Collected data

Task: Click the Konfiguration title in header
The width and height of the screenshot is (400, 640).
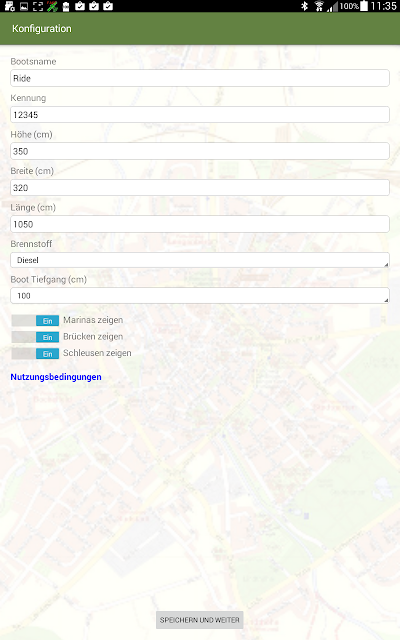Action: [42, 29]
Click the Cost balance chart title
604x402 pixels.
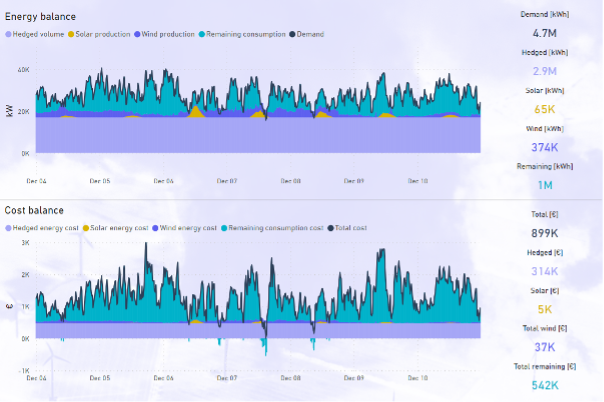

WHAT YOU ARE ASKED TO DO >> Could you retype every line above exactly as it appears, skipping the pictures?

TASK RESPONSE >>
Task: Click the Konfiguration title in header
The width and height of the screenshot is (400, 640).
Action: [42, 29]
Click the Cost balance chart title
604x402 pixels.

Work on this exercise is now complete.